Gülsen Candemir - Yönetmen Mustafa Kara’nın Trabzon ve zaman zaman Artvin’de çektiği ‘Kalandar* soğuğu’ adlı sinema filmi, Oscar yolculuğundan ödülle dönmeyi beklerken, özel gösterim için İzmir’e gelen filmin başrol oyuncusu Haydar Şişman ile uzun bir sohbet gerçekleştirdik. İz Dergi’ye konuşan Şişman, öğrencisinin yönetmenliğini yaptığı filminde oynamanın verdiği gururu, film öncesi yaptığı hazırlıkları ve Karadeniz’deki doğanın talanına dair görüşlerini samimiyet ile paylaştı.

Doğası ile izleyicisine adeta pastoral bir şölen sunan Kalandar Soğuğu, güçlü öyküsü ile de neredeyse hiçbir soruyu yanıtsız bırakmadan, sizi 2 saati aşkın sürede farklı duygulara taşıyor. Mustafa Kara'nın Bilal Sert ile senaryosunu kaleme aldığı ve 16 Eylül'de vizyona giren film, insan-doğa ilişkisini arka fona alarak kişisel bir mücadeleyi ele alıyor.

Kalandar Soğuğu, 28. Uluslararası Tokyo Film Festivali'nde ‘En İyi Film’ ve ‘En İyi Yönetmen’, 52. Uluslararası Antalya Film Festivali'nde uluslararası yarışmada ‘En İyi Erkek Oyuncu’ ve ‘En İyi Müzik’ ödülü, ulusal yarışmada ‘En İyi Kadın Oyuncu’ ve ‘Dr. Avni Tolunay Jüri Özel Ödülü’, Festival Premiere Plans'te ‘Jüri Özel Ödülü’ kazandı.

İstanbul Film Festivali'nde ‘En İyi Yönetmen’, ‘En İyi Erkek Oyuncu’, ‘En İyi Kurgu’ ve ‘En İyi Görüntü Yönetmeni’ ödüllerini alan film ayrıca, Rode Tulp Film Festivali'nden ‘En İyi Yönetmen’ ödülü ile geri döndü. 20 farklı ödül alan film, en son, Los Angeles Apsa’da en iyi erkek oyuncu ödülü aldı.  89. Akademi Ödülleri'nde (Oscar) de En İyi Yabancı Film Dalı'nda ülkemizi temsil ediyor.

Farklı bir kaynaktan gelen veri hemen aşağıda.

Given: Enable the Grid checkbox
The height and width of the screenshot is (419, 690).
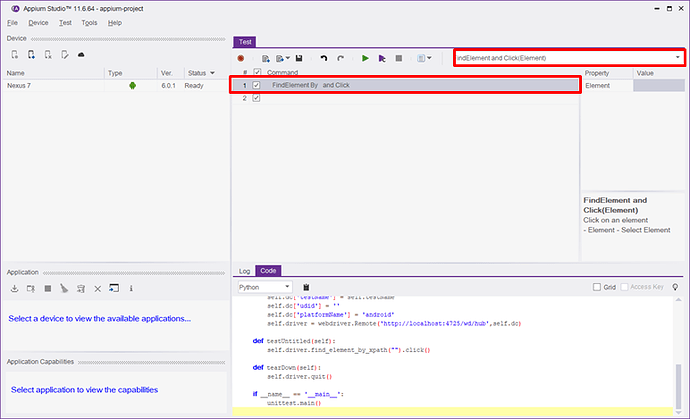Looking at the screenshot, I should pyautogui.click(x=597, y=287).
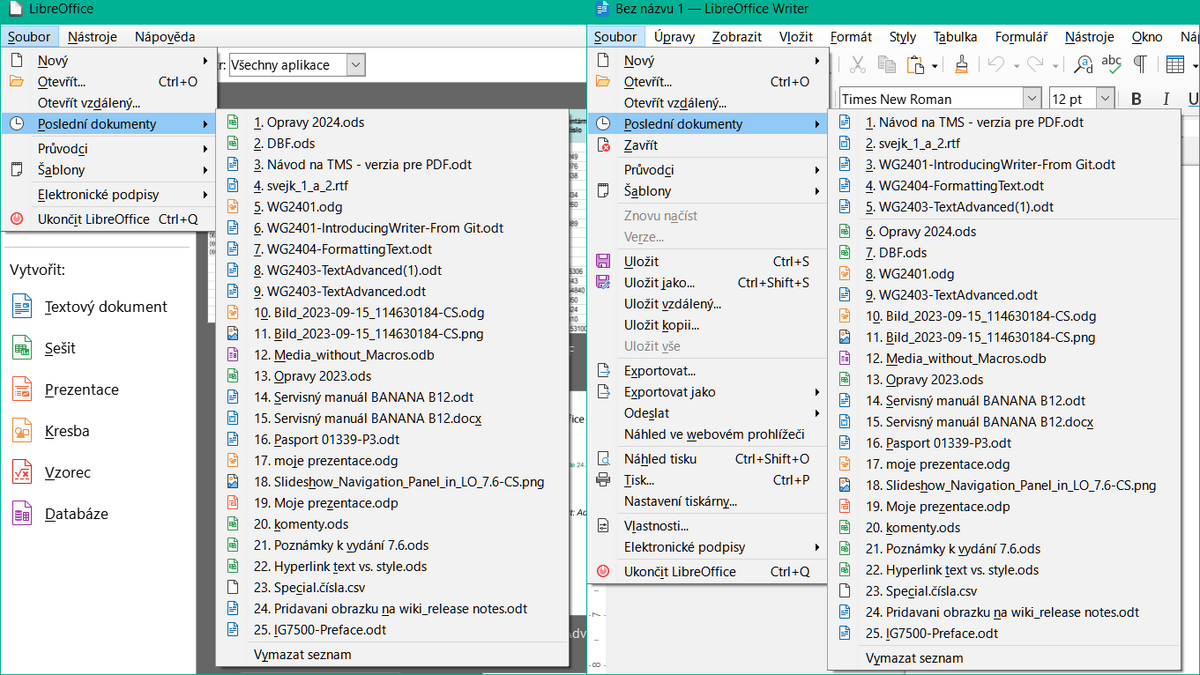The height and width of the screenshot is (675, 1200).
Task: Click the Insert Table icon
Action: click(1175, 65)
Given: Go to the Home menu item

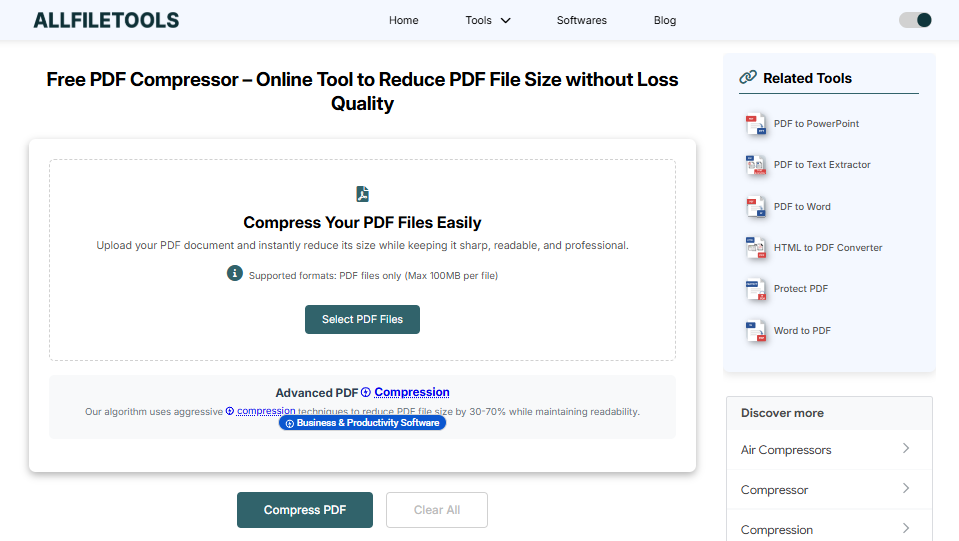Looking at the screenshot, I should (404, 20).
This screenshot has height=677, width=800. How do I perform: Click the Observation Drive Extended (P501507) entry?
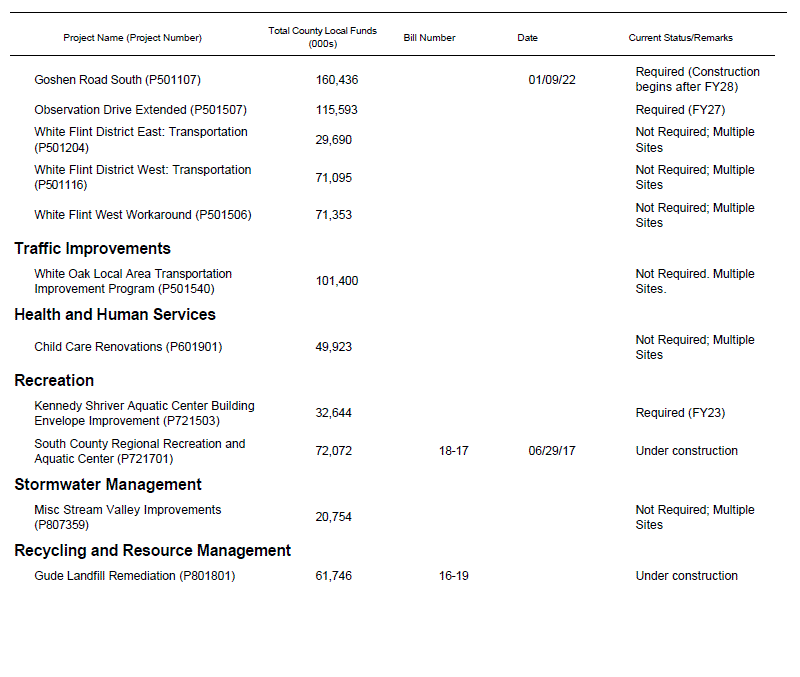pos(140,110)
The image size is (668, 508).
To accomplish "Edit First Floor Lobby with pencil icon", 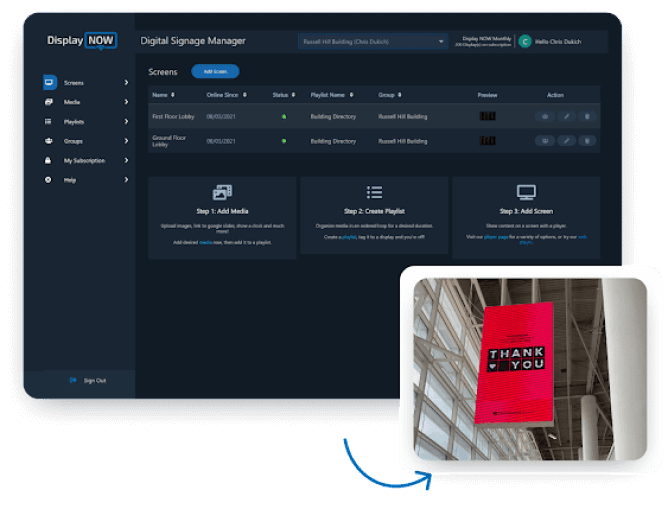I will click(566, 116).
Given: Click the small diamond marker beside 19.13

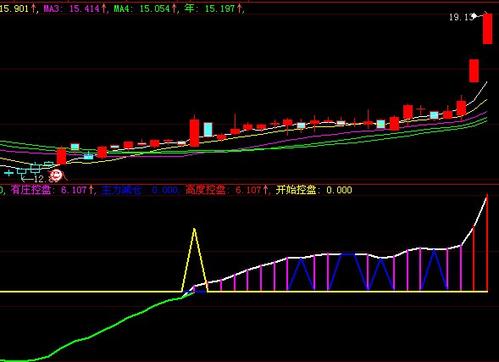Looking at the screenshot, I should tap(474, 15).
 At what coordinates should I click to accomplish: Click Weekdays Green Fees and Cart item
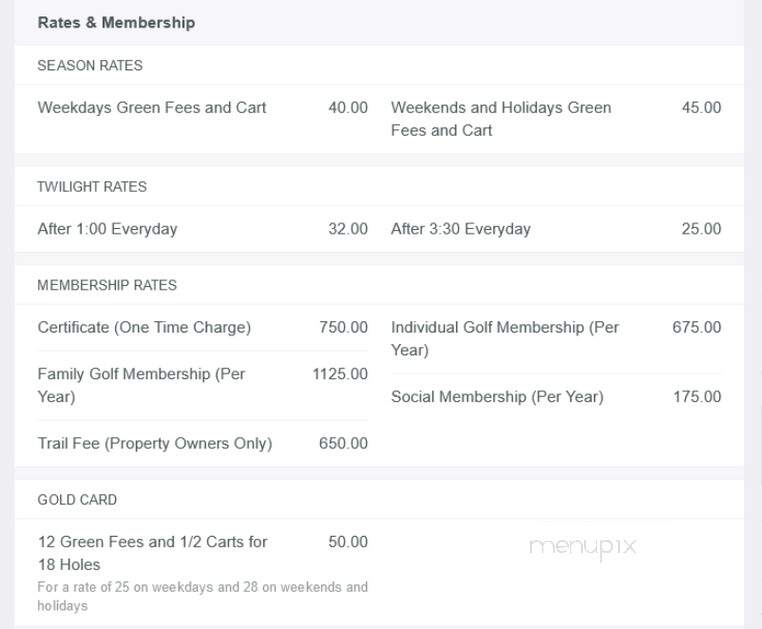pyautogui.click(x=152, y=107)
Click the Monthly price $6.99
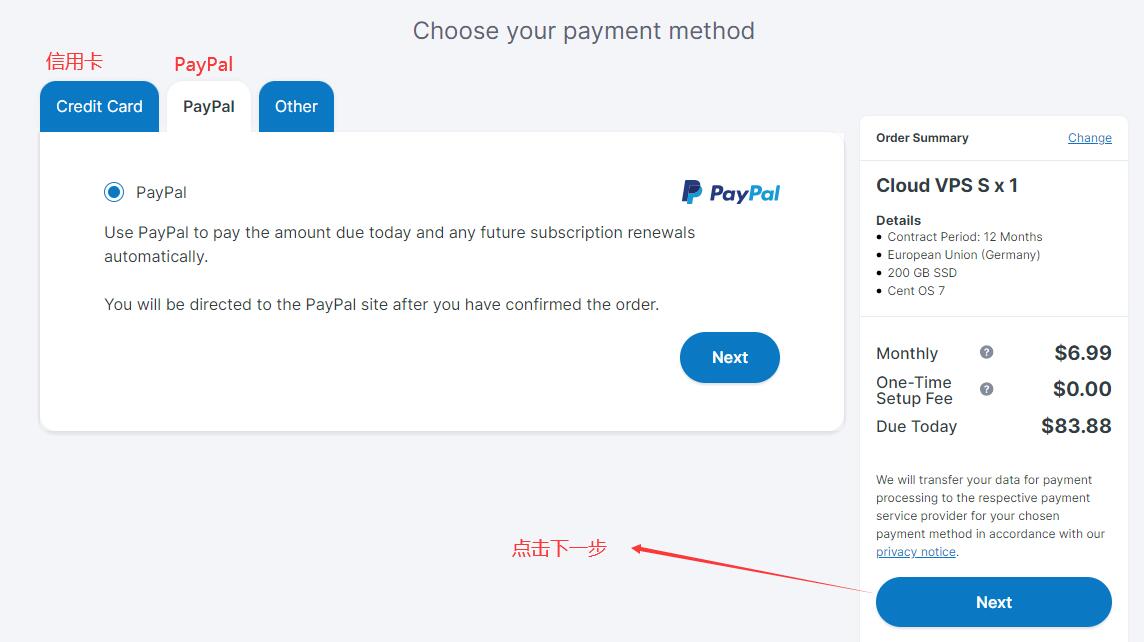 pyautogui.click(x=1083, y=353)

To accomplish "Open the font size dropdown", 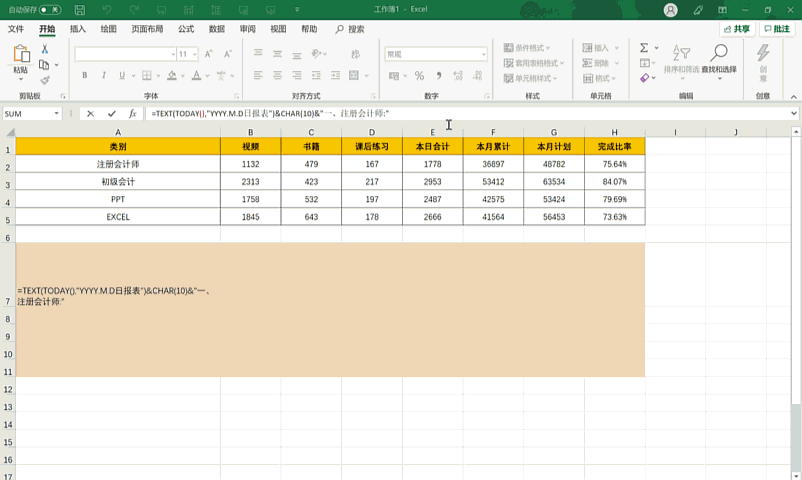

Konak Belediyesi ile Hezarfen Film Galerisi’nin katkıları Türkan Saylan Kültür Merkezi’nde özel gösterimi yapılan film öncesi görüştüğümüz başrol oyuncusu Haydar Şişman, sinemadaki ikinci filminin son olmayacağını, sinemaya daha da yoğunlaşacağını ifade etti.

Resim öğretmenliği yapıyorsunuz, Eğitim-Sen Trabzon şubesinde yöneticisiniz, bir tiyatronuz var. Bunların yanına şimdi de sinema oyunculuğu eklendi. En baştan başlarsak bu film ile nasıl buluştunuz?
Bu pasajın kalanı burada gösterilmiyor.